» WORK REQUIRED
What the answer must contain is every line of the records, exactly, with no pictures.

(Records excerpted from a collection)
● ● ●
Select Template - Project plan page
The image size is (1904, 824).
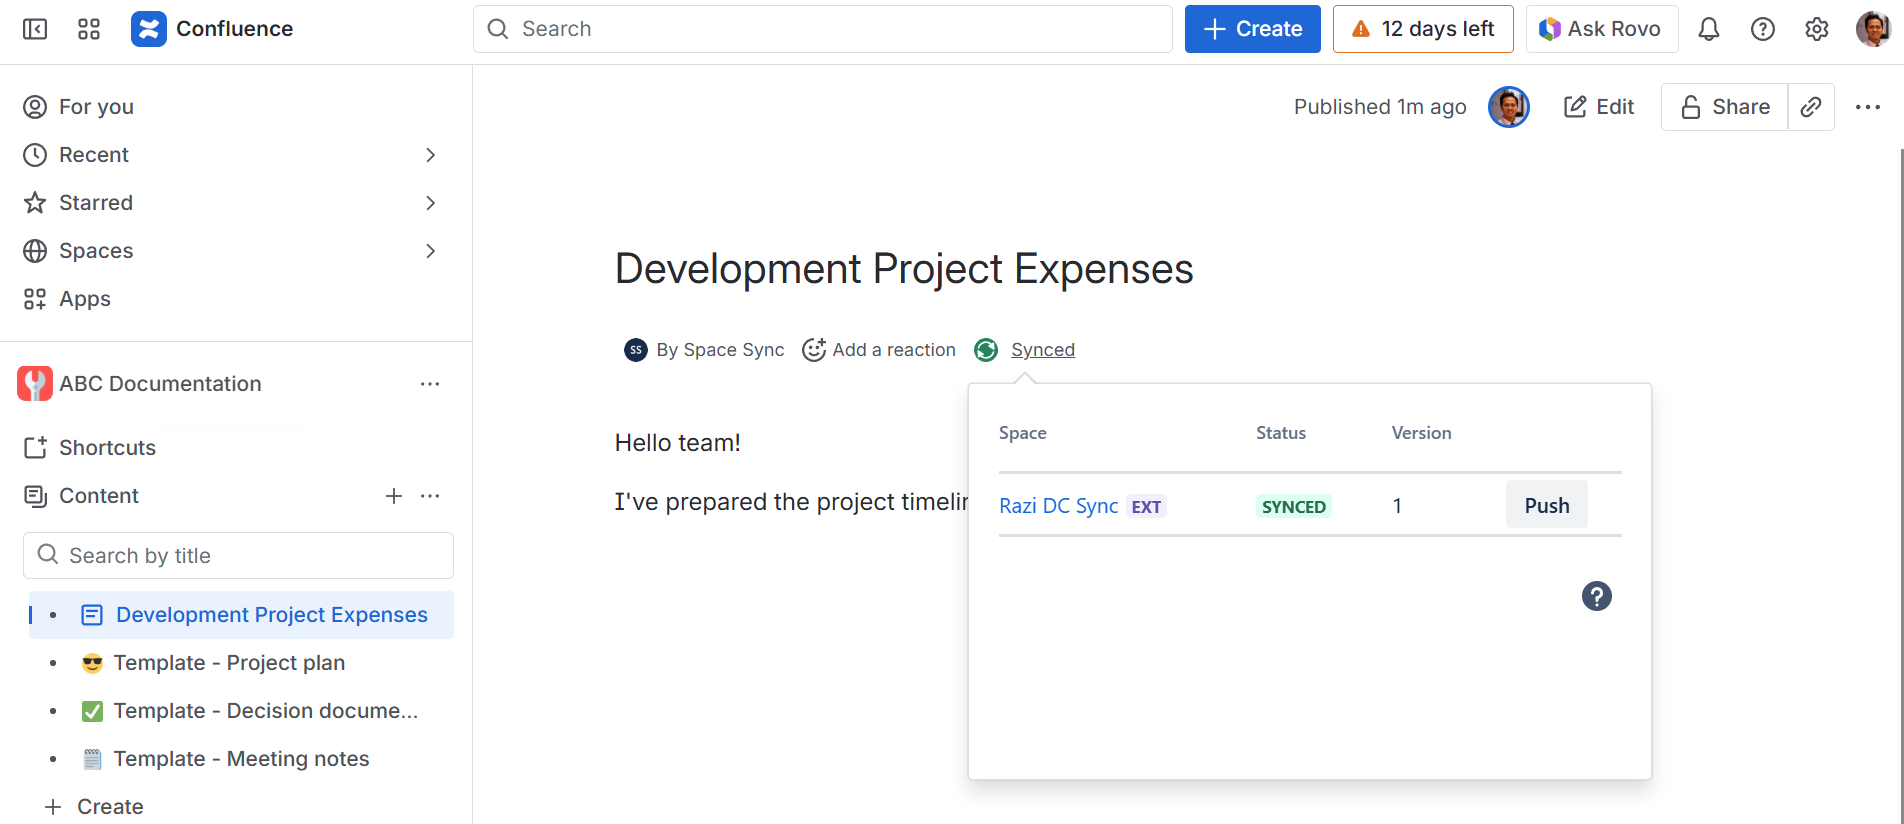click(x=229, y=663)
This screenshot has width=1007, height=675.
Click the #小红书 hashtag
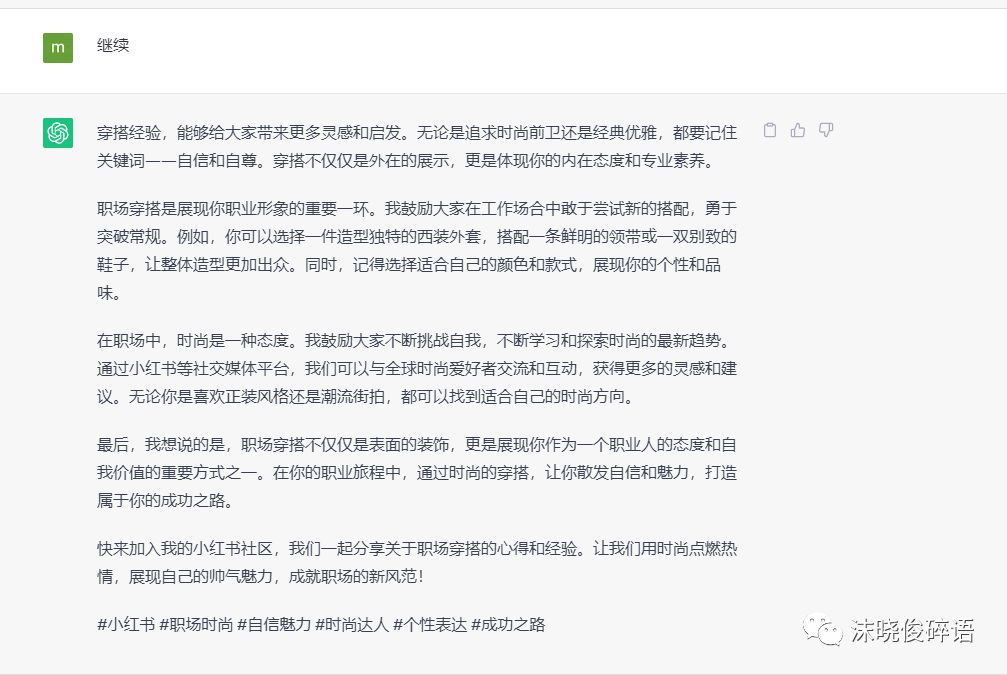coord(126,624)
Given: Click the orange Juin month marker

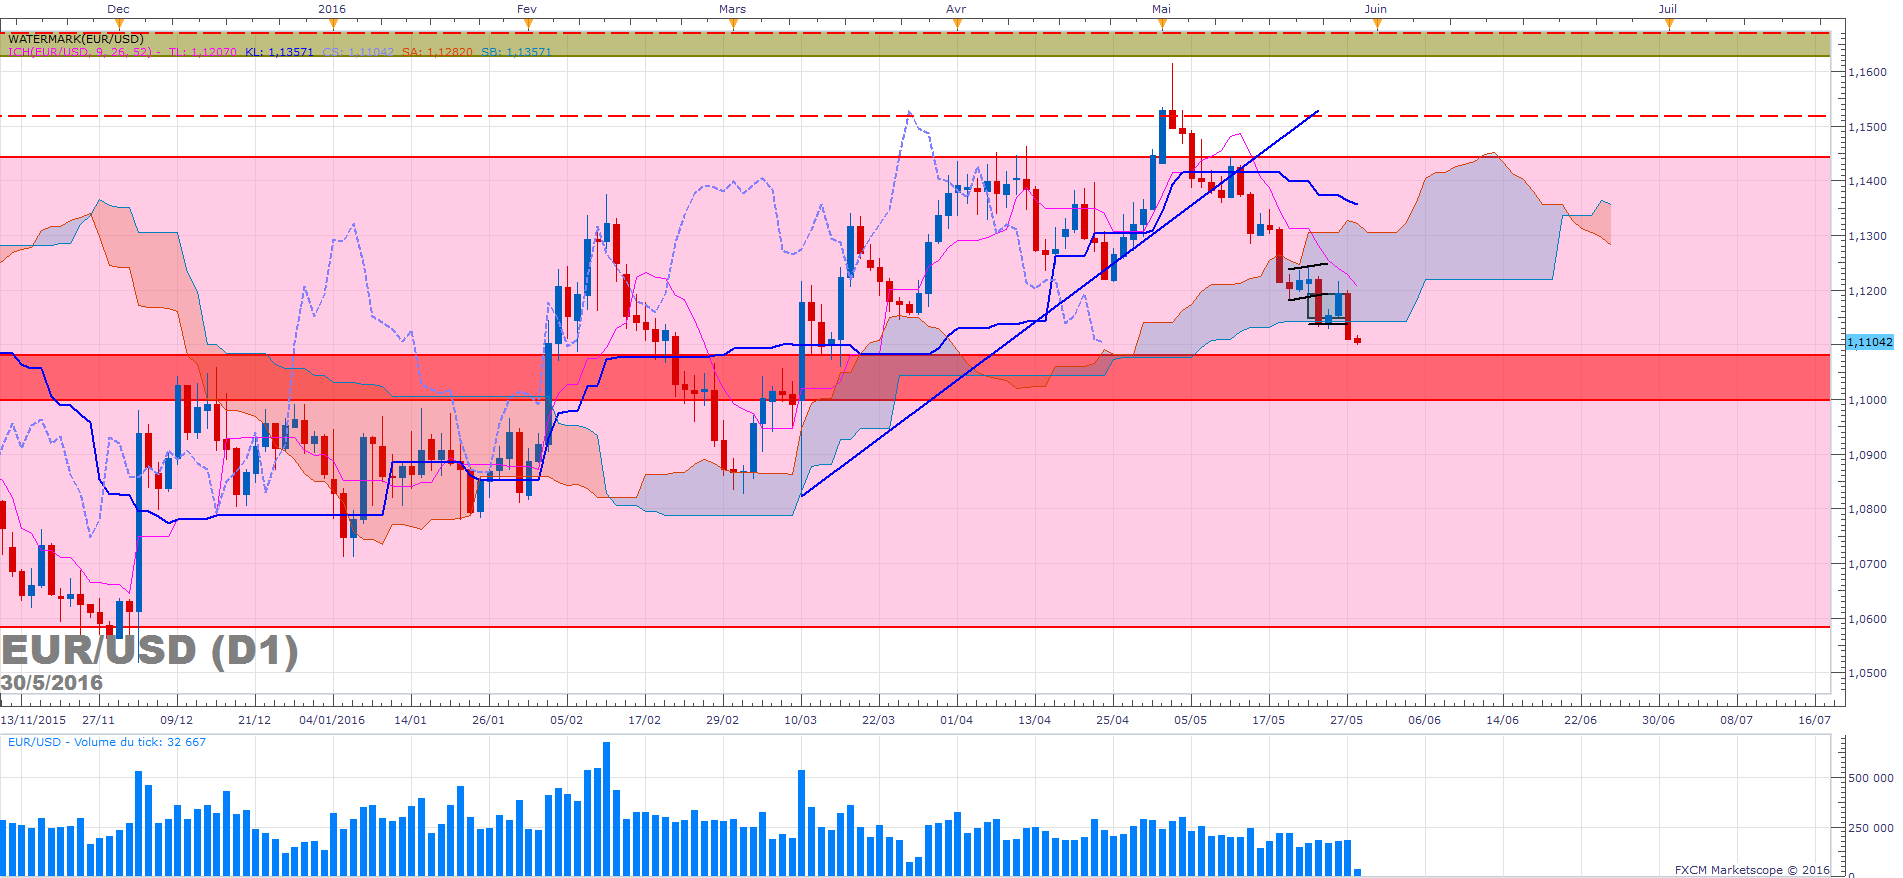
● ● ●
» SOLUTION TO THE PROBLEM
Select Template - Project plan page
The image size is (1904, 824).
click(x=229, y=663)
This screenshot has width=1007, height=675.
Click the #小红书 hashtag
coord(126,624)
Given: Click the orange Juin month marker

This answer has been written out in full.